DATASET RECORDS Block Start

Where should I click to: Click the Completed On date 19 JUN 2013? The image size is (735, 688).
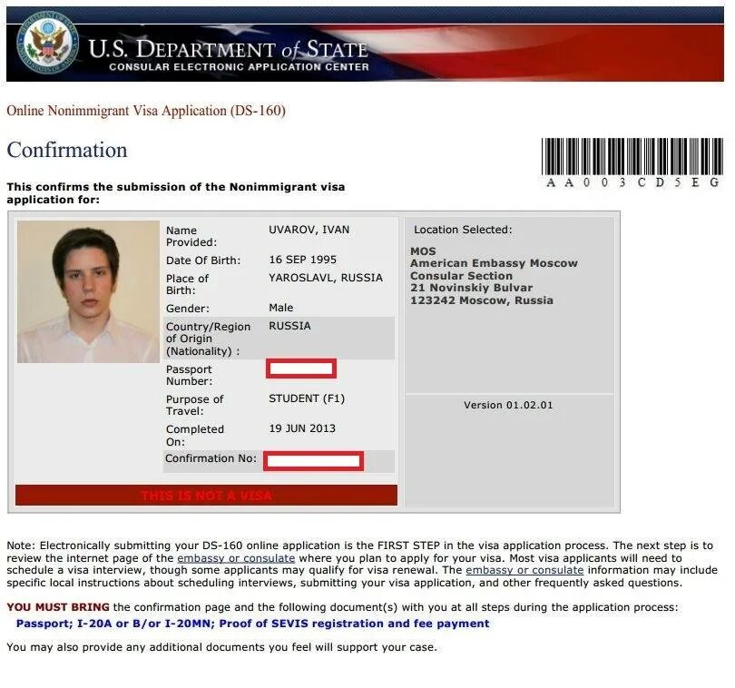pos(302,428)
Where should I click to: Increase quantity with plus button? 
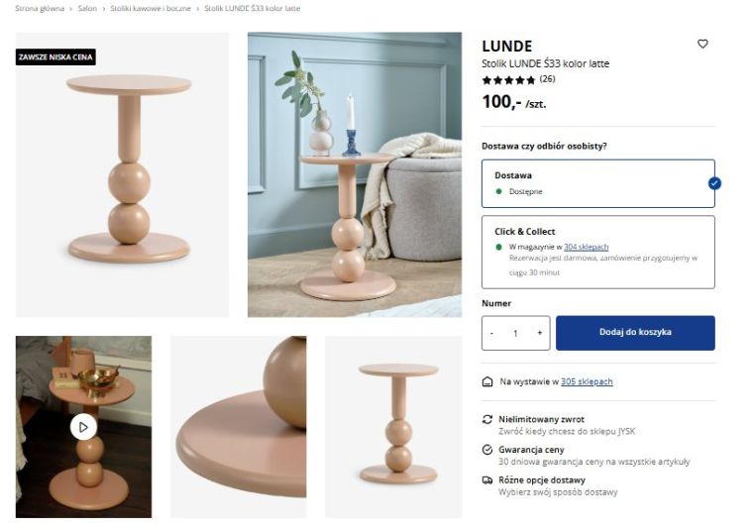click(x=540, y=333)
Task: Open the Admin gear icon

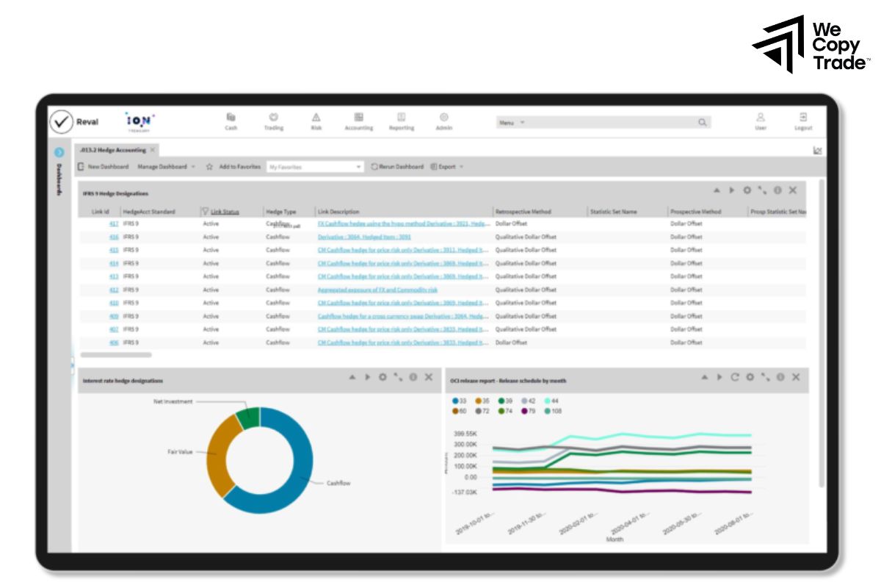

DATASET RECORDS Block End

(EXERCISE DETAILS)
Please set down the data above exactly as given, leaving every picture out.

(EXERCISE SOLUTION)
Where should I click to: Click the Completed On date 19 JUN 2013? The image size is (735, 688).
pos(302,428)
Where should I click to: Increase quantity with plus button? 
click(x=540, y=333)
Task: Open the Admin gear icon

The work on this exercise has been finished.